GIVEN PASSAGE>
□ □ □ □

Job Overview:
This role is conducted within the vision, mission, and strategic plan of the Insurance Authority. Reporting to the Manager of Operations & Monitoring, this role will safeguard the Authority’s IT infrastructure by orchestrating round-the-clock monitoring, first-line incident containment, and data-driven performance oversight. The Senior Specialist will translate real-time telemetry into actionable insights, ensuring robust service continuity, regulatory compliance, and adherence to ISO 20000/27001 controls. By coordinating resolver teams, external vendors, and internal stakeholders, the position drives swift escalation, root-cause remediation, and transparent KPI reporting that informs divisional strategy and audit readiness. The position also champions continuous optimization, automates repetitive tasks, and mentors junior technicians to embed a culture of operational excellence and resilient service delivery standards.
Responsibilities and Tasks:
-
Continuously monitor infrastructure dashboards, event logs, and automated alerts to detect anomalies across compute, storage, network, database, and application layers. Execute scheduled health-checks and capacity threshold reviews, escalating deviations in line with Operations & Monitoring Standard Operating Procedures.
-
Maintain and fine-tune alert rules, polling intervals, and thresholds to maximize coverage while reducing false positives.
-
Coordinate first-line incident response: perform technical triage, open ITSM tickets, and escalate to L2/L3 resolver groups within agreed service levels.
-
Lead post-incident reviews by collecting evidence, contributing to root-cause analysis, and recommending permanent fixes for recurring issues.
-
Track open incidents and problems through closure, ensuring SLA adherence and providing timely status updates to the Manager of Operations & Monitoring.
-
Compile daily, weekly, and monthly operations dashboards, KPI scorecards, and trend analysis for divisional leadership and audit purposes.
-
Create and maintain runbooks, knowledge-base articles, and step-by-step procedures to support consistent execution and rapid knowledge transfer.
-
Identify recurring alerts, performance bottlenecks, or manual tasks and propose optimization or automation opportunities to enhance service resilience.
-
Support the deployment, configuration, and acceptance testing of new monitoring tools, agents, and scripts in accordance with change-management policy.

□ □ □ □

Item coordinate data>

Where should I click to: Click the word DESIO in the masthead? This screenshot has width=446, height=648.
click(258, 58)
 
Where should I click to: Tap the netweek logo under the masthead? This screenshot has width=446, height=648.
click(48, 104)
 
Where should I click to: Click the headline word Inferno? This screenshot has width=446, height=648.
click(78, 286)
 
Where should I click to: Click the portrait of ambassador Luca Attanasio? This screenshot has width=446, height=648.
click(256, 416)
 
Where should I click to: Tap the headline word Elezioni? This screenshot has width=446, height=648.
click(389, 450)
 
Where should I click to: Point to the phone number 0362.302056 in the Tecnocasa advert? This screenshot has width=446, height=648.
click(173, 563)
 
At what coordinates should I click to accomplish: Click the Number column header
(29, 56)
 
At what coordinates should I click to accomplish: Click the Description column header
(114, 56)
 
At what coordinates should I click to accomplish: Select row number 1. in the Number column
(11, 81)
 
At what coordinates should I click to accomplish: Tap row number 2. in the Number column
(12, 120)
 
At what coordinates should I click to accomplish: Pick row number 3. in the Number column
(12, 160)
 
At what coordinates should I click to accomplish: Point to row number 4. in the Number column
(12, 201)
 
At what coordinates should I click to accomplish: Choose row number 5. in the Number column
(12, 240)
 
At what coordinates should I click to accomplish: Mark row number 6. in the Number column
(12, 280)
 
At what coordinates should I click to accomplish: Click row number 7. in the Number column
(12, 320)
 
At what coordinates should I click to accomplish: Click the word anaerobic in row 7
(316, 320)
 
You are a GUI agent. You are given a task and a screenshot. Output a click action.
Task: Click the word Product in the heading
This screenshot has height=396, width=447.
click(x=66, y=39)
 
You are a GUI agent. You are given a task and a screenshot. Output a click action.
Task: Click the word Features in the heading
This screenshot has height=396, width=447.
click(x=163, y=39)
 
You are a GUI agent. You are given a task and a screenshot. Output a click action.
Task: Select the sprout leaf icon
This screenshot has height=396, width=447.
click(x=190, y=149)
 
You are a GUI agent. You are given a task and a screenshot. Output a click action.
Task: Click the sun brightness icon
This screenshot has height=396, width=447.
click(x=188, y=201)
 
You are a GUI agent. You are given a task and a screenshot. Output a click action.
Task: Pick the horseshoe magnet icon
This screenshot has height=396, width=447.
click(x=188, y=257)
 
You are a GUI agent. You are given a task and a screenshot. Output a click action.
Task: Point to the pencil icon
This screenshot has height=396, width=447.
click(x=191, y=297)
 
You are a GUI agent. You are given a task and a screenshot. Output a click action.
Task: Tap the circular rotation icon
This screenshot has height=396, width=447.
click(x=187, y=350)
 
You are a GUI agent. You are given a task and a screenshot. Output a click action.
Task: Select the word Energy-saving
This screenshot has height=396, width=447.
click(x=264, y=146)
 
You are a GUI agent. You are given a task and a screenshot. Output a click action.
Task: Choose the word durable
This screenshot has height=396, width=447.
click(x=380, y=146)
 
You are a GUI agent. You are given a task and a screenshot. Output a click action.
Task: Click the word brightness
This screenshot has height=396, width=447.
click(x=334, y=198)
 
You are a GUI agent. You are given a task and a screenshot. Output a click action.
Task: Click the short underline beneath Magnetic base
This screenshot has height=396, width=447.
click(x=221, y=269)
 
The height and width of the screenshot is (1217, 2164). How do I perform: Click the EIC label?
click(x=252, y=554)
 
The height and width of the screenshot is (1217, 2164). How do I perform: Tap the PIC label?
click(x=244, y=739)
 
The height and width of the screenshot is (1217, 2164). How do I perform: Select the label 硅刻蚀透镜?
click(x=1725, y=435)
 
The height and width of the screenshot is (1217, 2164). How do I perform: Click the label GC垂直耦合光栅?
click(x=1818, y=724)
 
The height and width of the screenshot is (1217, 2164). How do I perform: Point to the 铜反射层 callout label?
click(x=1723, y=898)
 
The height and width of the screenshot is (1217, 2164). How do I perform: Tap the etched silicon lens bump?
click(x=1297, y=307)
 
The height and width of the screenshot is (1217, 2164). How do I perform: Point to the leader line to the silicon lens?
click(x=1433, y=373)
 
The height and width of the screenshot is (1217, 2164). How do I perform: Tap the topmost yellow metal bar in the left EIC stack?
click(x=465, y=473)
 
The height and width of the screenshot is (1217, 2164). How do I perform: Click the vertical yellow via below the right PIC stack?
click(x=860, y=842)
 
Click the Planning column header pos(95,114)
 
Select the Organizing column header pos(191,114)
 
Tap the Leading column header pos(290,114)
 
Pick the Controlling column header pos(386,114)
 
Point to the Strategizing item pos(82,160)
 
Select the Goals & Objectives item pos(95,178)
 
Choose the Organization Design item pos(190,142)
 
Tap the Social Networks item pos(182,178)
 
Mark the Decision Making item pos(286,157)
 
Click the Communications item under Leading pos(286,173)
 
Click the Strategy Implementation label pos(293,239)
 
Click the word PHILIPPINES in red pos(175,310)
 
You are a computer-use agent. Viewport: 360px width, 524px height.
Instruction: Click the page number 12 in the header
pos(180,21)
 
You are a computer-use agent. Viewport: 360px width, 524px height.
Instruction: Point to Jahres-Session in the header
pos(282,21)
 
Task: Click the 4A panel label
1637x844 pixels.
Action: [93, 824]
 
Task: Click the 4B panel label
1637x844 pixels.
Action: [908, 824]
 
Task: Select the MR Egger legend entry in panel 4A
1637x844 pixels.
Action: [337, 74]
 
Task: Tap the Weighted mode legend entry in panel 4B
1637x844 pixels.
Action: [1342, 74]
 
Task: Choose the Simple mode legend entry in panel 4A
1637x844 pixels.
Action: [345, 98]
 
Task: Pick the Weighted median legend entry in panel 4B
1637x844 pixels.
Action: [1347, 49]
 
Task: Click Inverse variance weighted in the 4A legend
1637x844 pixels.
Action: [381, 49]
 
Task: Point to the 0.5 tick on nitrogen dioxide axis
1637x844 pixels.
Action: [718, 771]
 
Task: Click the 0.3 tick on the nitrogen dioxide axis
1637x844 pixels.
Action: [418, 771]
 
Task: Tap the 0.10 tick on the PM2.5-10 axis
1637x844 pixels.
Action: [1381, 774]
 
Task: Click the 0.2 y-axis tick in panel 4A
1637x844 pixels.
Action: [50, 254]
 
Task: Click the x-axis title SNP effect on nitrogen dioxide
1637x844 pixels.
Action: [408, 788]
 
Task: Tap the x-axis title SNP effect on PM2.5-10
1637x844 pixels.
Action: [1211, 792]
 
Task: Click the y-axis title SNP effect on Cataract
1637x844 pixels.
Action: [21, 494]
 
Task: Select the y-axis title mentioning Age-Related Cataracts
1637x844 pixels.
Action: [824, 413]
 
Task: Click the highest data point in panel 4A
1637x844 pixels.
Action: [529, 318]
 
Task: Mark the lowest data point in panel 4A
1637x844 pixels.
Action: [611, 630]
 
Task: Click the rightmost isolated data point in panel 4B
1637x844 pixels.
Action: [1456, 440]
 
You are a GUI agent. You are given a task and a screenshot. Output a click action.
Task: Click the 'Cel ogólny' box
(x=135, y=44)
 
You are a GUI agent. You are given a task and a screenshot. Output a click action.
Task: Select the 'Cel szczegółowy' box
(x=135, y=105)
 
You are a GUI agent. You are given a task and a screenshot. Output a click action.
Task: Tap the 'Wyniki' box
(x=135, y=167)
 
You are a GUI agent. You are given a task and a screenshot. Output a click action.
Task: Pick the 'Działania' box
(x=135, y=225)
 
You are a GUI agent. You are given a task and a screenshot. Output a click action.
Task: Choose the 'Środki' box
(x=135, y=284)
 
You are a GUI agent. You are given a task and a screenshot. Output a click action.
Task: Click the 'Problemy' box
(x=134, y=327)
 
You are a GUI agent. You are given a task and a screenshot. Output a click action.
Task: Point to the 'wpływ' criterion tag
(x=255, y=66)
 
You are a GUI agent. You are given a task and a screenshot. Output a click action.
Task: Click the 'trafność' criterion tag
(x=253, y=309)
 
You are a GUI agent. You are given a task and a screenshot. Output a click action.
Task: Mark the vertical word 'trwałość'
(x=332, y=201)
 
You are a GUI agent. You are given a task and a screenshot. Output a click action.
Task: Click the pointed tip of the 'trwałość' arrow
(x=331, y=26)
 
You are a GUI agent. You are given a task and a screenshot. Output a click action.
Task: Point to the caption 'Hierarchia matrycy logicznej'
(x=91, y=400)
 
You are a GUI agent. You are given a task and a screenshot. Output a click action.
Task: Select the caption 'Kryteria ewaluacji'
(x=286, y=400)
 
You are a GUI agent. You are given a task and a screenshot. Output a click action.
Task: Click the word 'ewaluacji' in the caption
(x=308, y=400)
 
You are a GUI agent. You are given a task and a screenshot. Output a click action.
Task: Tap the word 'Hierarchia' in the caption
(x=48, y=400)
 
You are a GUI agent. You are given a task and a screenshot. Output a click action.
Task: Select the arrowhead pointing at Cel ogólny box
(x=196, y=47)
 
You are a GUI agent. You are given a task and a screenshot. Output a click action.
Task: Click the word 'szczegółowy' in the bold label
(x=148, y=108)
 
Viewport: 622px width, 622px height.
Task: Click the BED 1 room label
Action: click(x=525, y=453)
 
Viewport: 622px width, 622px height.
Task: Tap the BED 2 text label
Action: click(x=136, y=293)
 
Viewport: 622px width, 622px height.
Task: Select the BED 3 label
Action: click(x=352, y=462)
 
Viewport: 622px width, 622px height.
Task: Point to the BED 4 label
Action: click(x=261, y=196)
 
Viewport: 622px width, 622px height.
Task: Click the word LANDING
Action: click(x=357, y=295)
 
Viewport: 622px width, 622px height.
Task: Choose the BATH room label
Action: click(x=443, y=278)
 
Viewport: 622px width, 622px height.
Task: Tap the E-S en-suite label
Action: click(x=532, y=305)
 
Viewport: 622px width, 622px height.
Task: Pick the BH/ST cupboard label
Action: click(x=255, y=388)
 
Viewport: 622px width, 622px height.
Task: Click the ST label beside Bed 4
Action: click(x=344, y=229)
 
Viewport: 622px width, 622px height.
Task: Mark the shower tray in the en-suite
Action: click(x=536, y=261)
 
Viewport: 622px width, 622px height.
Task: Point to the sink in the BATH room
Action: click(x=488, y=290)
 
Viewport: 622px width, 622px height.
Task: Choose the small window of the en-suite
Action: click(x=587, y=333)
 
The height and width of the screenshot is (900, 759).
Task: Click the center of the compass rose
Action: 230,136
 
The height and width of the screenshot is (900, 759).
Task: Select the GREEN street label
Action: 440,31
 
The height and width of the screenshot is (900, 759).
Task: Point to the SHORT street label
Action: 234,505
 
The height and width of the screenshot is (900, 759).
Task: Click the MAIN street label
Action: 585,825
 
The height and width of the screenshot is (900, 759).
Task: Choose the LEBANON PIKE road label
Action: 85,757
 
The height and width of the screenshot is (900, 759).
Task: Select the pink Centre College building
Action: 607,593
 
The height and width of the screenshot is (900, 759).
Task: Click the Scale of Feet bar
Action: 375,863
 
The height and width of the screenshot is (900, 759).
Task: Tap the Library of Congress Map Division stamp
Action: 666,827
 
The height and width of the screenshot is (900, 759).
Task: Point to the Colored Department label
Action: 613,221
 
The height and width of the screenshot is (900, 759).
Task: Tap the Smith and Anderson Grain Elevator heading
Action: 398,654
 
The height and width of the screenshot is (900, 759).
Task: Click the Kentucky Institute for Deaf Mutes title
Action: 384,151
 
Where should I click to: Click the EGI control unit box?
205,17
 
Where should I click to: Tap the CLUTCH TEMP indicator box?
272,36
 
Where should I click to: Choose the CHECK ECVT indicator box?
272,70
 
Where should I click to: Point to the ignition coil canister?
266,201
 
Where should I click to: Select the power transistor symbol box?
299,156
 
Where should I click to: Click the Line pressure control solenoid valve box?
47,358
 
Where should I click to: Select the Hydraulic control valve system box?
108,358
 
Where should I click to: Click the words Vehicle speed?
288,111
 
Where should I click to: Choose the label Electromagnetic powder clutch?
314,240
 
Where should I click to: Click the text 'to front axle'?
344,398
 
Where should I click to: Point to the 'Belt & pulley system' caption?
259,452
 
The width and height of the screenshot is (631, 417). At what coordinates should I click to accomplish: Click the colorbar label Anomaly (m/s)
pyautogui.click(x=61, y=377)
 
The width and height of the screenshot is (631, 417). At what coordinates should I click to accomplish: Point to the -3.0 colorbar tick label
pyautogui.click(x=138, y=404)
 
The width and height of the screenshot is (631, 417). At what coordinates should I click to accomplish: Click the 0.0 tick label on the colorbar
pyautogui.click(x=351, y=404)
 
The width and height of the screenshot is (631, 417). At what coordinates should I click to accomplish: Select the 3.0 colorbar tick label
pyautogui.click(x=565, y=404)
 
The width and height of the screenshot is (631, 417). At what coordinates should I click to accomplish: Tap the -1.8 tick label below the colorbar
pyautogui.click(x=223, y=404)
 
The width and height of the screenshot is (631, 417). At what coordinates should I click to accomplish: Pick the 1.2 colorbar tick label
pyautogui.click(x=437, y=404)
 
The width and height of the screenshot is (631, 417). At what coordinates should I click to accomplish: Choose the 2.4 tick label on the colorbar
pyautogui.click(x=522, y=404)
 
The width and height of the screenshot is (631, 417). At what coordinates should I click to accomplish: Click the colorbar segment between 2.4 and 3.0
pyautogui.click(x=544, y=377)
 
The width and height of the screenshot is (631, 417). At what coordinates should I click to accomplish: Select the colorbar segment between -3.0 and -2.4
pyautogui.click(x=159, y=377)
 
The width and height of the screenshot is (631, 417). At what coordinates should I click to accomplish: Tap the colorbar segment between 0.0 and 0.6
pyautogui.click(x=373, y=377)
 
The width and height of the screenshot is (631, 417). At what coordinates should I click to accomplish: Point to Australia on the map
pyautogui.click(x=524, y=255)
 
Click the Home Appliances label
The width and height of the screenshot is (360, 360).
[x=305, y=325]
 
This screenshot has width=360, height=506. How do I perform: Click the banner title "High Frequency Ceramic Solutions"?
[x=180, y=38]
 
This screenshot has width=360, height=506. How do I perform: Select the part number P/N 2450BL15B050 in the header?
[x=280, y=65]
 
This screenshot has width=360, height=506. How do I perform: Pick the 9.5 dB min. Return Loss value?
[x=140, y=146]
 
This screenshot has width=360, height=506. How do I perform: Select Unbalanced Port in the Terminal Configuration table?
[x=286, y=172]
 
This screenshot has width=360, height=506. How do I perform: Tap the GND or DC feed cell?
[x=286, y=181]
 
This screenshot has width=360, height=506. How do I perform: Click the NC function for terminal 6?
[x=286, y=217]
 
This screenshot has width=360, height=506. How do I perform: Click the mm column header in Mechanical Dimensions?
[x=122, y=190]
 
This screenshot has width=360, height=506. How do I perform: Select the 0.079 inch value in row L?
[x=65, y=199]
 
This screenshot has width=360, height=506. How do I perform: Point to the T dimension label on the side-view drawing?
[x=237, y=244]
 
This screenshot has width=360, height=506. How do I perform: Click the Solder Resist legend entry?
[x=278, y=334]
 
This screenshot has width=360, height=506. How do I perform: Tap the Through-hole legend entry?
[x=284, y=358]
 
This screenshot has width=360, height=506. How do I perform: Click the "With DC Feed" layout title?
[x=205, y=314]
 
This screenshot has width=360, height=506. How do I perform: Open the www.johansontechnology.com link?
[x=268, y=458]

□ □ □ □

THE TASK>
Write the next part of the Senior Specialist job description, picking up after its last listed responsibility.

REPLY TO THE TASK>
-
Ensure operational activities comply with internal ITSM governance, cybersecurity controls, and external standards such as ISO 20000 and ISO 27001.
-
Liaise with application owners, infrastructure vendors, and the Service Desk to coordinate maintenance windows, patching schedules, and change activities with minimal business disruption.
-
Coach and mentor junior technicians by sharing best practices, reviewing ticket quality, and fostering a culture of continual service improvement.
-
Perform other job duties as assigned.
Job requirements:
Educational Qualifications (required)
-
Bachelor’s degree in computer science, Software Engineering, Computer Engineering, Information Technology, Information Systems, Data Science, or a related field, or related field
-
Master’s degree preferred
Certifications (required)
-
Relevant Professional Certificate is preferred
Experience
-
2+ years with bachelor’s degree, Position relevant experience is required.
Language
(A1-A2: Basic, B1-B2: Intermediate, C1-C2: Fluent)
-
English (C1), Arabic (C2)
Competencies required:
Core competencies
-
Ethics & Integrity (Beginner)
-
Effective Communication (Beginner)
-
Collaboration & Horizontality (Beginner)
-
Personal Competence (Beginner)
-
Analysis and Problem Solving (Intermediate)
Technical competencies
-
Network Infrastructure Management (Beginner)
-
Cloud Platform Administration (Beginner)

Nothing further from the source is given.